JOB INTERVIEW ERRORS TO AVOID « Law Offices of Timothy Bowles | Top Employment Law Firm in Los Angeles


CareerBuilder Publishes Annual Survey and List of Most Bizarre Hiring Interviews

According to a nationwide CareerBuilder Survey released February 22, 2018, “around half of employers (49 percent) know within the first five minutes of an interview if a candidate is a good or bad fit for a position, and only 8 percent make up their mind [after] a half hour or longer.”

Presumably (and depending on the job applied for!), it would be easy to make a snap decision about an applicant who wears a Darth Vader outfit to the interview, offers the interviewer pumpkins for good energy, asks to taste the interviewer’s coffee, requests a cocktail in the interview, or breaks out in song mid-sentence.

However, properly interviewing job candidates has become increasingly difficult due to California’s regular extensions of privacy and anti-discrimination protections.

Employers must not directly or indirectly inquire about an applicant’s “protected class,” meaning a characteristic protected from federal and state employment discrimination laws including but not limited to race, religious creed, color, national origin, ancestry, physical or mental disability, medical condition, genetic information, marital status, sex, gender, gender identity, gender expression, age, sexual orientation, or military and veteran status.

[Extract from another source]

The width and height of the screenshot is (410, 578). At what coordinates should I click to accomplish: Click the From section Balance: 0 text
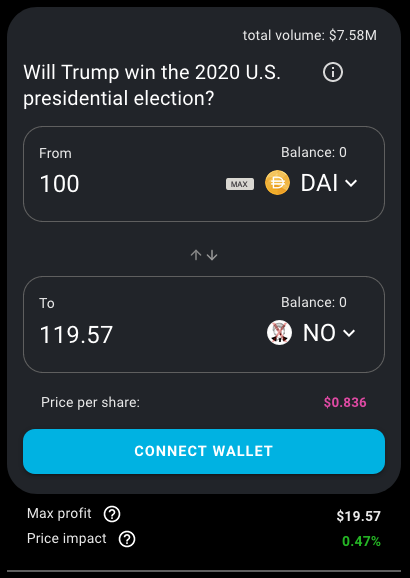click(314, 152)
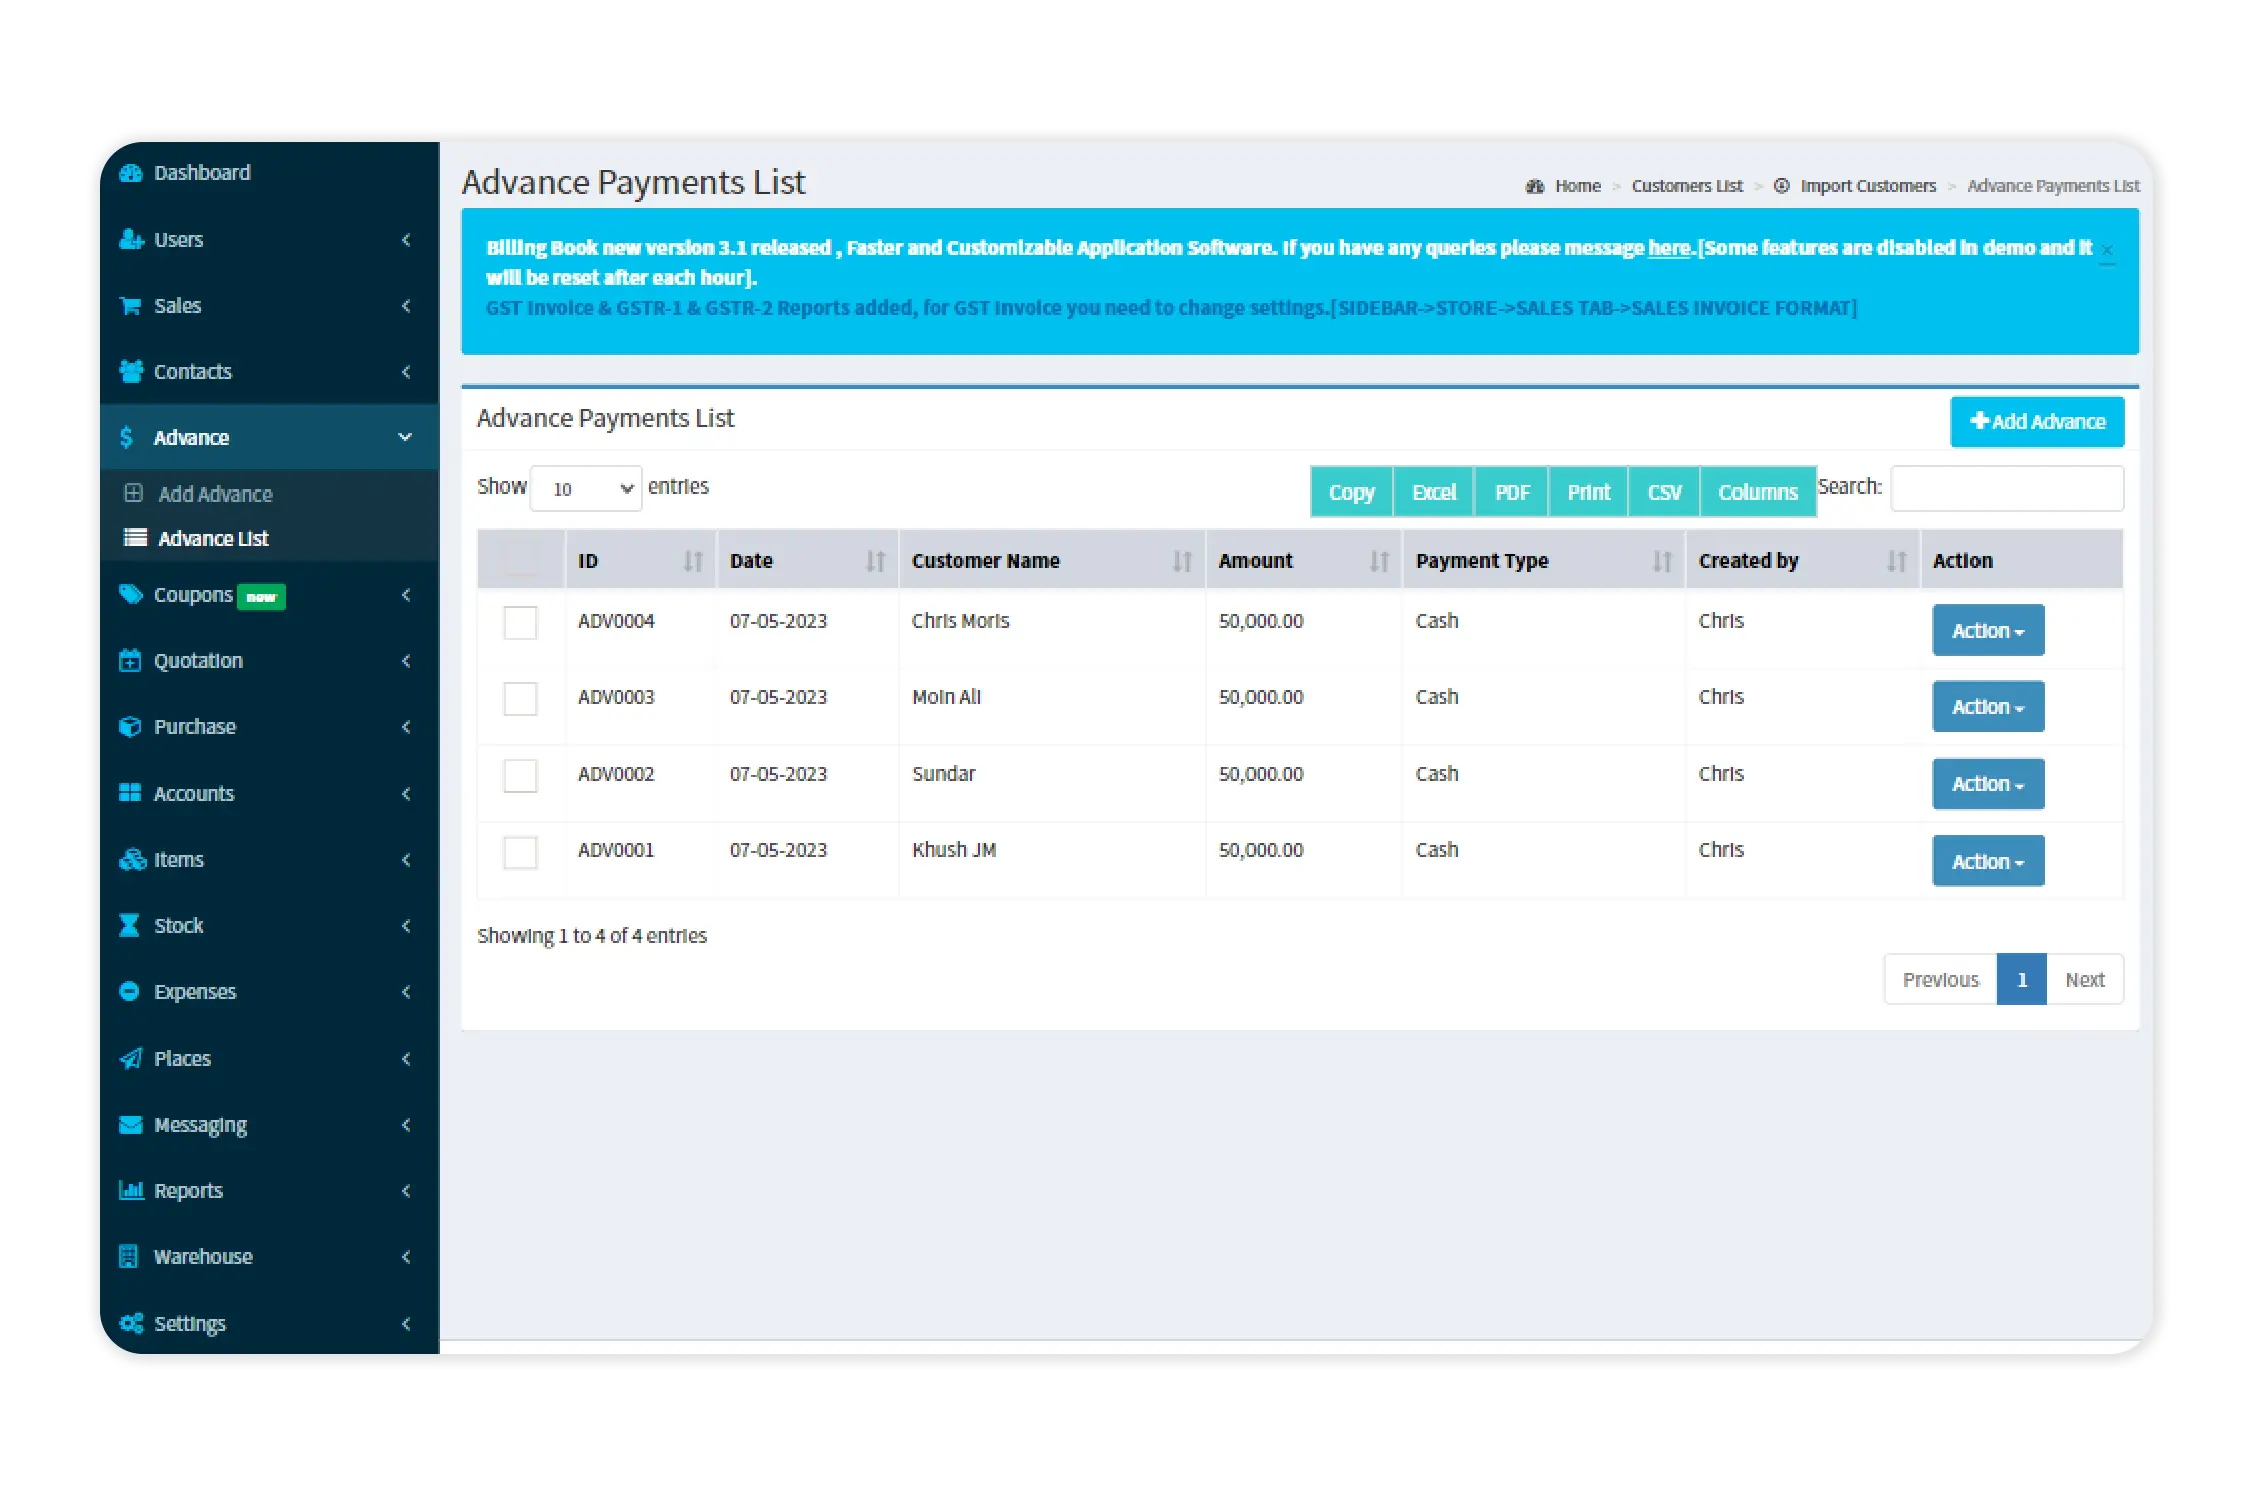
Task: Click Add Advance button
Action: point(2037,420)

Under such limitations, The California Department of Fair Employment and Housing (DFEH) provides a user-friendly Fact Sheet to assist managers in employment interviews.

Examples of topics the interviewer must avoid include:

  • Origin of a name
  • Race
  • Sex
  • Fertility/childbirth
  • Biological gender
  • Gender identity, gender expression, or medical or surgical status or procedures
  • Marital status
  • Ages and/or numbers of children or dependents
  • Generalized inquiries as to health and present medical condition(s)
  • Nationality and ancestry
  • Require a photograph after an interview but before hiring
  • Birthplace of an applicant or the applicant’s family
  • Religious affiliation, dress, practices, or lack thereof

In California particularly, it is also vital for employers to know what interviewers can and cannot ask concerning salary history information or criminal history.